Jennifer via I know, right? is back on the blog today with her second post in the series - Once Upon a Time. And we both would like to thank you all for welcoming her on the blog last month and appreciating her post so much! Today, she is narrating the story of the Late. Ms. Meena Kumari ...
The media gleefully dubbed her the "Tragedy Queen."
And they were right.
She was one.Meena Kumari played some of the most distressed damsels in Bollywood history, but like a legend, her private life trumped the plot of any film.
The actress was born to a poverty-stricken, theater-obsessed Muslim family in 1932.
To make ends meet, her parents auditioned her for film roles when she was seven, despite her protestations. The poetically-inclined child wanted to go to school, like all the other kids her age.
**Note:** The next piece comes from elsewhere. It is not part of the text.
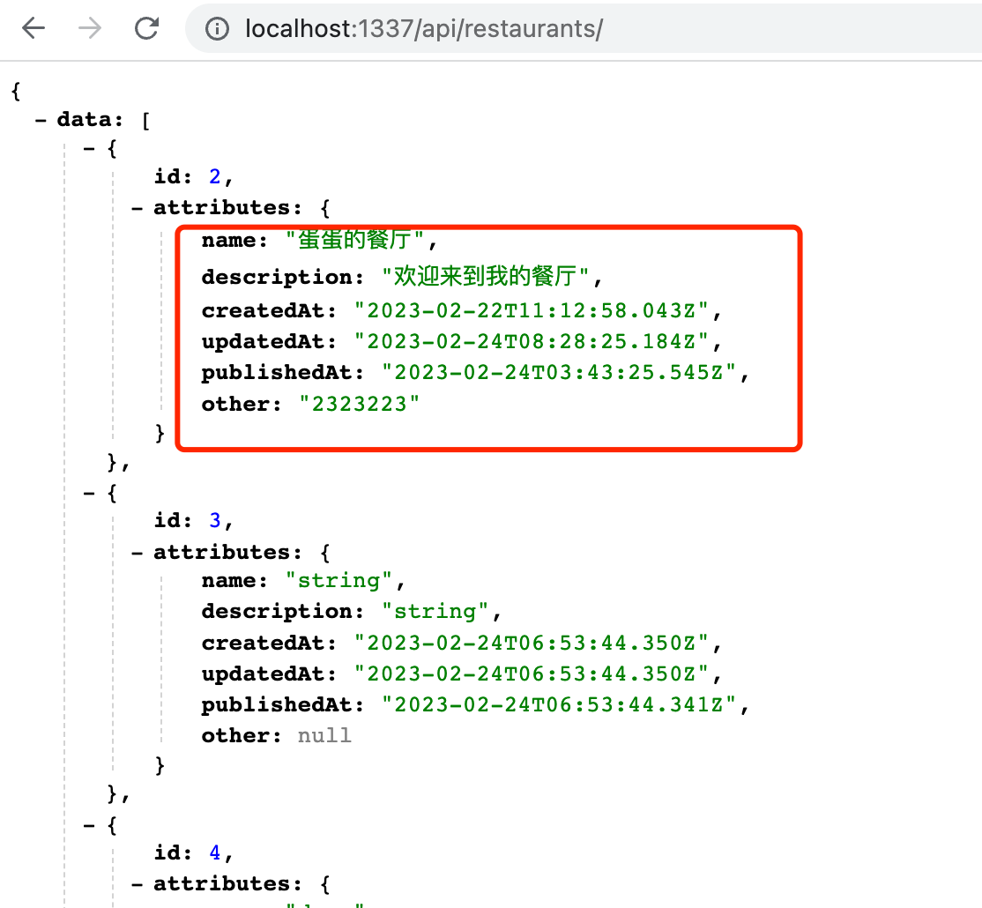This screenshot has height=908, width=982.
Task: Click the address bar URL text
Action: 423,28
Unfortunately, her parents didn't care.
Her natural talent scored her success as a kid and before she was out of her teens, she was already the breadwinner in her household.
When she was 19, Meena found fame with her role as a heroine in Baiju Bawra, a film about a musician determined to avenge his father's death.
She then starred as the tragic female lead in a series of critically acclaimed movies, which earned her gobs of awards.
It was during this time that Meena fell in love with the director of one of her movies, Kamal Amrohi, who was also married. The 34-year-old filmmaker left his wife for the 19-year-old beauty.
But it was a rocky marriage, filled with anguish, heartache, and bitterness. The two had strong, contrasting personalities and fought constantly. Plus, Kamal made it clear he did not want his new bride bearing his children because she was not a Syed. Meena poured her sadness into heart-drenched poetry, but she also turned to alcohol. By 1960, it was no secret to the public that she was a raging alcoholic.
Despite her personal struggles, Meena continued to shine on the screen. In 1962, she starred in Sahib Bibi Aur Ghulam, playing a wife who suffers from alcoholism. It is considered, even today, the greatest performance in Indian cinema.
The tabloids, however, couldn't resist pointing out the uncanny similarities between Meena and her doomed character.
Two years later, Meena and her husband divorced.
The death of her marriage seemed to be the final straw for the self-loathing movie star.
She started drinking even more heavily, to dull the pain. She also started having not-so-secretive affairs with much younger men.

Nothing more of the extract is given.